2. "Our founders were deeply religious."

This is sort of a corrollary to the prevous one -- the Founding Fathers were actually so irreligious that they made the then-radical move of founding a country on Enlightenment values instead of religious ones. Jefferson, Franklin, Madison, etc. threw God's name in here and there in their speeches, but most were deists, who had a vision of God as a watchmaker: God wound up the world and then left it alone ever after. God isn't watching over us, isn't judging us and punishing us, isn't favoring us if we pray to him before a football game, and generally isn't that interested in our daily lives.

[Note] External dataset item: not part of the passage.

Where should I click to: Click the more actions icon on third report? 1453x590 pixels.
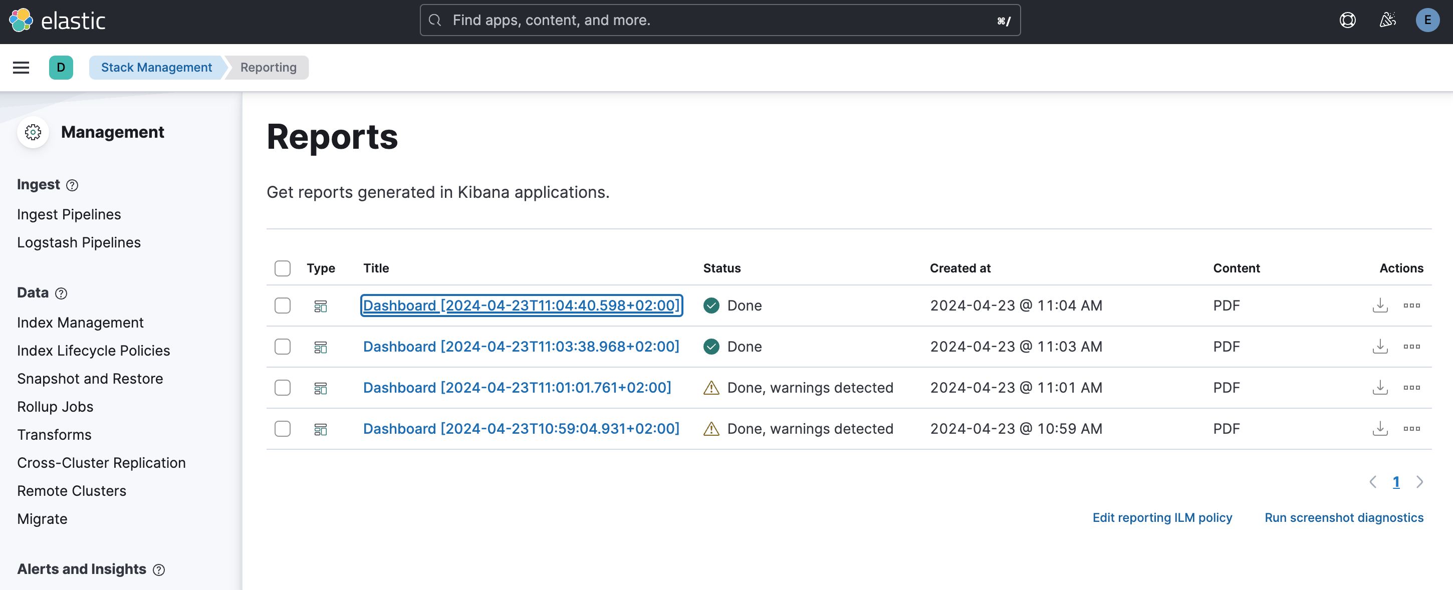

Mind you, they were quite interested in the moral lessons of the Bible. They went to church, learned from the Bible -- but they also learned from the Koran, from John Locke, etc. They were bookish, wealthy intellectuals. Basically, they were the Liberal Elite. John Kerry would have been much, much more at home with the Founding Fathers than would George W. Bush.

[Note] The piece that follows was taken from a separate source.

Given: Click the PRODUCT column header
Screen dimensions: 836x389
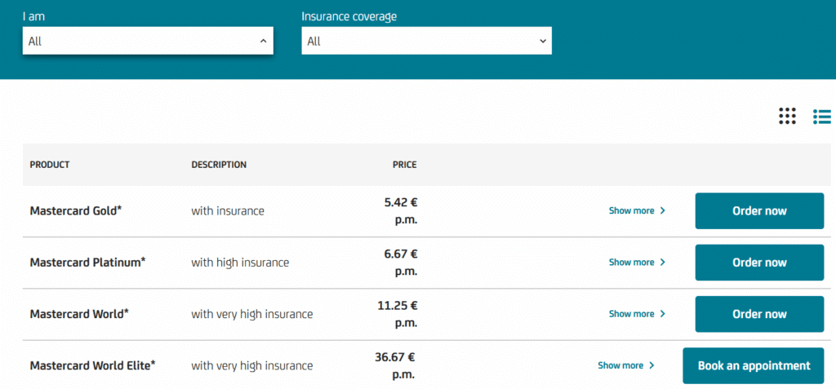Looking at the screenshot, I should pos(50,165).
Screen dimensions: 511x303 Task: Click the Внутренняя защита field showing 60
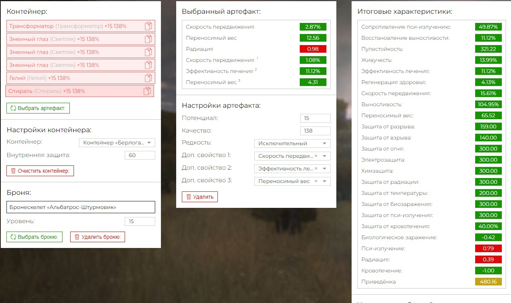(x=140, y=155)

3) "Today's Christian conservatives hearken back to the Puritans."

Well, sort of. Yes, in the sense that both groups are really freakin' Christian. But there are some important differences.

Modern Christian conservative groups, such a Pentacostals or what have you, base everything on a person's personal relationship with Christ. God speaks to them personally, and their faith flowers from this. This idea would have been extreme blasphemy to the Puritans. In fact, it was: In 1638, a firebrand revolutionary Puritan named Anne Hutchinson was exiled from the community for saying, among other things, that God was speaking through her.

I learned about this in Sarah Vowell's "The Wordy Shipmates," which is a fun book even if you're not that into history. It talks about how the Puritans believed that God only spoke to them through the Bible, so they studied it like crazy. They actually remind me more of modern Orthodox Jews, endlessly picking apart and analyzing every word of their text. They were generally very literate and bookish, constantly writing and reading everything they could get their hands on.

So they were as nerdy as the Founding Fathers, but they sure as heck weren't deists. They believed everything they saw was a portent. Vowell talks about one Puritan who saw a mouse beat up on a snake. What would now be a funny YouTube video was then seen as a extremely meaningful signal of the Puritans defeating the devil, or something.

And, for the record, the Puritans did believe in at least some measure of separation between church and state. Preachers were prevented from running for government posts, that kind of thing. But in reality there was a lot of influence running back and forth and a lot of unabashedly religious laws on the books.

Another revolutionary figure among the Puritans, Roger Williams, had an opinion about the separation of church of state that more closely matches our modern one. Williams believed that there had to be a huge wall between church and state -- not because he wanted government freed from religion as much as he wanted religion unsullied by government. He had seen Catholicism in Europe warped by political concerns, misused as an instrument of power, and spawn horrible wars, like the 30 Years War that was raging at the time between Catholics and Protestants.

Williams was an interesting guy. He was an arrogant ultra-religious blabbermouth, but he was also remarkably tolerant in a lot of ways. He would harangue you for days on end to become Christian, but he didn't believe in ever punishing anyone for not being Christian. He was also exiled from the Puritain communities because of his views, and went on to live amicably with the American Indian tribe the Narrangasett and become the founder of both Providence and Rhode Island.

Anyway, modern Christian conservatives are much more beholden to a religious movement called the Great Awakening in the 1800s. That's when you got the tent revivals and fire and brimstone and such.

In conclusion (that's how I always ended every high school history paper), sure, The United States has a long history of strong religious feeling. But let's not forget that it also has a long history of irreligious feeling. And the government is and always has been a bastion of that feeling. It's worked pretty well so far, so let's keep it that way.